There’s so many cool moments in the story that it would be wrong to even slightly spoil them here. Competing in “MurderBrawl XXXI” is one of my favorite missions I’ve ever done in a game. The level was fantastic and an excellent example of creativity that most other releases simply don’t have. However if you’re looking for The Third to answer life’s deep mysteries, look for another game. Saints Row 3 is all about being as crazy as possible. The game knows it’s offensive, and prides itself on the fact. The Third even has an Achievement called “Gender Equality” with the description, “We’re an equal opportunity offender.” It’s unlocked by playing as a male and female character for two hours.
Most importantly, the game is legitimately hilarious. Unlike a game like Eat Lead: The Return of Matt Hazard (2009) that failed miserably while attempting the same concept, The Third delivers genuine laughs. Saints Row 3 pokes fun at everything, from American culture, to movies and even other video games. The story characters are all individually designed, each with their own persona and gimmick to them. The Third’s characters are another strong point of the game because they’re not bland or cookie-cutter. The game’s humor doesn’t just come through a cut-scene or one-liners in conversations but through actual gameplay experiences. The insane mission objectives really add a significant amount to the comedy.
It’s obvious the team at Volition are huge pro wrestling fans. One of your gang members is voiced by Hulk Hogan. Former WWE, ECW, and current TNA Wrestling star Rob Van Dam is the announcer for “Professor Genki’s Super Ethical Reality Climax,” one of The Third’s prominent sidequests. An enemy gang is a bunch of Luchadores whose leader, nicknamed “The Walking Apocalypse,” competes in the game’s version of WrestleMania called “MurderBrawl.” You can use character taunts from the likes of the Nature Boy Ric Flair and WWE Superstar John Cena. There’s references to famous pro wrestling feuds and even wrestler lingo during cut-scenes. These are all nice nods to another of the developers’ passions and they blend well into Saints Row 3 without alienating anyone.

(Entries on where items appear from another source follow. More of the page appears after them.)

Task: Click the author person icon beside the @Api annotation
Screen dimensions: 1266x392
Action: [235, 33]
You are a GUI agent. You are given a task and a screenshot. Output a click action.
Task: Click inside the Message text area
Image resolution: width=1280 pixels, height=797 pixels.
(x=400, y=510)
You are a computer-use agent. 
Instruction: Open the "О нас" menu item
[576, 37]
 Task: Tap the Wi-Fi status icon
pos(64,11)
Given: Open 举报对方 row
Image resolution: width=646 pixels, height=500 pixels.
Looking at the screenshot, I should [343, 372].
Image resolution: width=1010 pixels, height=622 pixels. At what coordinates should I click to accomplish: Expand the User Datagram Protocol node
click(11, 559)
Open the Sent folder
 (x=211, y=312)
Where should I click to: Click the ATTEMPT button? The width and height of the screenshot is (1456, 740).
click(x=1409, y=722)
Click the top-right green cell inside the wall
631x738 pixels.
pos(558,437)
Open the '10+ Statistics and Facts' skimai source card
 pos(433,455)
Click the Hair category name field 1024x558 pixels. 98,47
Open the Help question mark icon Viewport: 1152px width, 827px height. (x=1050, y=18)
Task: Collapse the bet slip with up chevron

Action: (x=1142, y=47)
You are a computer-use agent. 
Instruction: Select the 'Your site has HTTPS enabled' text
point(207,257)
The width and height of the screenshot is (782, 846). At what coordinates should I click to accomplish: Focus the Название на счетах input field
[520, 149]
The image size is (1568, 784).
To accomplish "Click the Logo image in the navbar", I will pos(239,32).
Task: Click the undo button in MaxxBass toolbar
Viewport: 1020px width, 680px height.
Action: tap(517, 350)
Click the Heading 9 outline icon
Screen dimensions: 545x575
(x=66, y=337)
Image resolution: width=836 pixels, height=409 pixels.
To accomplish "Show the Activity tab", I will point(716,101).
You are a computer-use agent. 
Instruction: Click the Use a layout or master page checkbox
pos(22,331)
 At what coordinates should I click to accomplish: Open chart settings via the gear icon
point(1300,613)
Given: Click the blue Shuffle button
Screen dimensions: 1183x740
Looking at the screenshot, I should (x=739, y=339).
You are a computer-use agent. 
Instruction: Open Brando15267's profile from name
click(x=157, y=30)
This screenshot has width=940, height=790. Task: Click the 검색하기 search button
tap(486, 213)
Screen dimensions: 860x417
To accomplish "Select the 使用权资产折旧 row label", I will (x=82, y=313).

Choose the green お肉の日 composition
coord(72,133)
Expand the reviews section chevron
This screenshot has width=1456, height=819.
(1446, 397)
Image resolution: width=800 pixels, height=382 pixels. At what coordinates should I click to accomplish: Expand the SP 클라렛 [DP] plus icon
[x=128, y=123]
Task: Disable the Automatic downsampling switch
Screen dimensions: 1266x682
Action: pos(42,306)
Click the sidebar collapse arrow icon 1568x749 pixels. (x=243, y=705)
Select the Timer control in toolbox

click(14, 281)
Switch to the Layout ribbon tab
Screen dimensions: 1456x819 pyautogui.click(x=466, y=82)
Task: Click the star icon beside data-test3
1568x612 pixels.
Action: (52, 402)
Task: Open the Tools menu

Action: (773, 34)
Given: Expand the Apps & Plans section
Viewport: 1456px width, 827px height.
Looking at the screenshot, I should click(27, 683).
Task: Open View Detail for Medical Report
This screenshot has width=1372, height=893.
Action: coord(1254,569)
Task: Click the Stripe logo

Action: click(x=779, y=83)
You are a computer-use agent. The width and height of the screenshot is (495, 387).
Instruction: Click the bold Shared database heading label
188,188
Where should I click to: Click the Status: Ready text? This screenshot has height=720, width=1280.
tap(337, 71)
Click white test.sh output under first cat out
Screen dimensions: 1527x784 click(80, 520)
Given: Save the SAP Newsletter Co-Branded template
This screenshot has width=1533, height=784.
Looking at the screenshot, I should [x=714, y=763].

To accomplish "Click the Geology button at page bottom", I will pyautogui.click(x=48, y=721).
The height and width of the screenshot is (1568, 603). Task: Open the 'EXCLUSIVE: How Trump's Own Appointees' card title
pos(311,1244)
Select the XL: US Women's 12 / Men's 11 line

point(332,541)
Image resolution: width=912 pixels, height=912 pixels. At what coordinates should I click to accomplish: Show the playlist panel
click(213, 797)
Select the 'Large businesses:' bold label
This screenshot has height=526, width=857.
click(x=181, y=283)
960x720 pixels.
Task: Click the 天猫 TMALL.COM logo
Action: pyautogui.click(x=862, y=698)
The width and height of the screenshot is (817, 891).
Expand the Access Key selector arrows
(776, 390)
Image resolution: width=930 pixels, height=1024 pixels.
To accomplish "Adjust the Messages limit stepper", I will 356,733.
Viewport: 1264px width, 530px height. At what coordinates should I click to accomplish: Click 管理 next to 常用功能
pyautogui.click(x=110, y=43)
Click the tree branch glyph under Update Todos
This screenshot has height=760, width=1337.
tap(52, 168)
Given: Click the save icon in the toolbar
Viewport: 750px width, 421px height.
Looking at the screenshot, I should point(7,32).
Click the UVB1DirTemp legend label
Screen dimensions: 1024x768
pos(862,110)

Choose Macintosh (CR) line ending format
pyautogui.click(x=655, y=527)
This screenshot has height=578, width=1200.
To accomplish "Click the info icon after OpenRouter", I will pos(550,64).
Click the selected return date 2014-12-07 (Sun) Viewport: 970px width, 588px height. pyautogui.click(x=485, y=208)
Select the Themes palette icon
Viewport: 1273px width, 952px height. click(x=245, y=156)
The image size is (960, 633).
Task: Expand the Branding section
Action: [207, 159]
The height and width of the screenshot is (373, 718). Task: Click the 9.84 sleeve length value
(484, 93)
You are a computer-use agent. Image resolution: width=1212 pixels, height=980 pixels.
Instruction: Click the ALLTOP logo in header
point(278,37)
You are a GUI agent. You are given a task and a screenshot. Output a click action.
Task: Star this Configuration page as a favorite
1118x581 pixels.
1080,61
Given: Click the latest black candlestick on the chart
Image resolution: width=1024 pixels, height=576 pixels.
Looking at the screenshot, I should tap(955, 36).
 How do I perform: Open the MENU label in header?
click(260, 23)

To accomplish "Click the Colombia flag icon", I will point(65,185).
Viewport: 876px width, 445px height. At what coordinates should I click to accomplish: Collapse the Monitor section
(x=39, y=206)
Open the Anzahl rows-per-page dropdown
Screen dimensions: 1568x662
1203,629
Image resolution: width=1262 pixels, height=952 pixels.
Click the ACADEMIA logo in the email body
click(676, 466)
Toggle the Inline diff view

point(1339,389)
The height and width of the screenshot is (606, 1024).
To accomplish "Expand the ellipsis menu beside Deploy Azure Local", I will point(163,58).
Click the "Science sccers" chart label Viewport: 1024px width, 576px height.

While the missions are interesting, their structure boils down to the same concept; drive to a location and kill a bunch of enemies. This can get tedious with the amount of people you have to eliminate during many of the missions. This doesn’t mean that the action isn’t fun, but sometimes gets overwhelming. Another problem with the game’s missions is that a lot of them are just prerequisites to unlock the sidequest featured in the objective. It felt like half of the story missions were just preparations to unlock the sidequest or mode played in that particular stage.
The missions also abruptly and awkwardly end once the final objective is completed, bringing up the earnings screen of money and respect. There should’ve been a cut-scene or explanation after beating the mission to connect the story better so the objectives feel more important when you beat a stage. There’s also some weird checkpoint problems with some missions where you’re forced to replay all the way from the beginning if you die, which is aggravating. Some of the stages can be extremely difficult if you’re playing solo, especially towards the end of Saints Row 3.